● WHAT IS REQUIRED: Print the following records line for line, with no changes.
┌────────
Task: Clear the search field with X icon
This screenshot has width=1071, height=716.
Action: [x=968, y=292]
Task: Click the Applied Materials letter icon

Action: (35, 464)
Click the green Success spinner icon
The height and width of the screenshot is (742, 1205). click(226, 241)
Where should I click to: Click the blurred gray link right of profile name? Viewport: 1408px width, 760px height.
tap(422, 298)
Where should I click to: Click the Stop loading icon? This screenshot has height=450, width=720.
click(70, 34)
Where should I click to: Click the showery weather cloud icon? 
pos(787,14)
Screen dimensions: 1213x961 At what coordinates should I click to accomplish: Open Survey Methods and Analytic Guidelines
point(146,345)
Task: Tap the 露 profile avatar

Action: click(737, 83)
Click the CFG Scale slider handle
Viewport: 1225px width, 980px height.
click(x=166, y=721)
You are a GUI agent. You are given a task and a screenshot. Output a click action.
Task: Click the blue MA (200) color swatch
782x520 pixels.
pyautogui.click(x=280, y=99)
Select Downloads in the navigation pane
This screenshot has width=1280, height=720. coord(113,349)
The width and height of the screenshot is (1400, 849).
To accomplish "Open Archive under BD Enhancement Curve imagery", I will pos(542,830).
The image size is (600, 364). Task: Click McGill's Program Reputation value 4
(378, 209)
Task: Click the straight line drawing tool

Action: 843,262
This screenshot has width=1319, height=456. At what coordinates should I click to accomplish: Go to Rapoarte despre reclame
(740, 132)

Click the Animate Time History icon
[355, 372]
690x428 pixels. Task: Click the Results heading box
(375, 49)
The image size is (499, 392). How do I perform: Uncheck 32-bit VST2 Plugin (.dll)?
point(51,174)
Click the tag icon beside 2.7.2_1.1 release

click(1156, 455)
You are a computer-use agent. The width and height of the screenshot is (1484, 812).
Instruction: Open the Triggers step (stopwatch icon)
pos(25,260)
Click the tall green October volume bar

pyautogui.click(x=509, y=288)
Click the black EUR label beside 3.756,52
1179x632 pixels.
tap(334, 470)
└────────
● EXERCISE SOLUTION:
Task: Clear the search field with X icon
This screenshot has width=1071, height=716.
Action: [x=968, y=292]
Task: Click the Applied Materials letter icon

Action: (35, 464)
Click the green Success spinner icon
The height and width of the screenshot is (742, 1205). click(226, 241)
Where should I click to: Click the blurred gray link right of profile name? Viewport: 1408px width, 760px height.
tap(422, 298)
Where should I click to: Click the Stop loading icon? This screenshot has height=450, width=720.
click(70, 34)
Where should I click to: Click the showery weather cloud icon? 
pos(787,14)
Screen dimensions: 1213x961 At what coordinates should I click to accomplish: Open Survey Methods and Analytic Guidelines
point(146,345)
Task: Tap the 露 profile avatar

Action: click(737, 83)
Click the CFG Scale slider handle
Viewport: 1225px width, 980px height.
click(x=166, y=721)
You are a GUI agent. You are given a task and a screenshot. Output a click action.
Task: Click the blue MA (200) color swatch
782x520 pixels.
pyautogui.click(x=280, y=99)
Select Downloads in the navigation pane
This screenshot has width=1280, height=720. coord(113,349)
The width and height of the screenshot is (1400, 849).
To accomplish "Open Archive under BD Enhancement Curve imagery", I will pos(542,830).
The image size is (600, 364). Task: Click McGill's Program Reputation value 4
(378, 209)
Task: Click the straight line drawing tool

Action: 843,262
This screenshot has width=1319, height=456. At what coordinates should I click to accomplish: Go to Rapoarte despre reclame
(740, 132)

Click the Animate Time History icon
[355, 372]
690x428 pixels. Task: Click the Results heading box
(375, 49)
The image size is (499, 392). How do I perform: Uncheck 32-bit VST2 Plugin (.dll)?
point(51,174)
Click the tag icon beside 2.7.2_1.1 release

click(1156, 455)
You are a computer-use agent. The width and height of the screenshot is (1484, 812).
Instruction: Open the Triggers step (stopwatch icon)
pos(25,260)
Click the tall green October volume bar

pyautogui.click(x=509, y=288)
Click the black EUR label beside 3.756,52
1179x632 pixels.
tap(334, 470)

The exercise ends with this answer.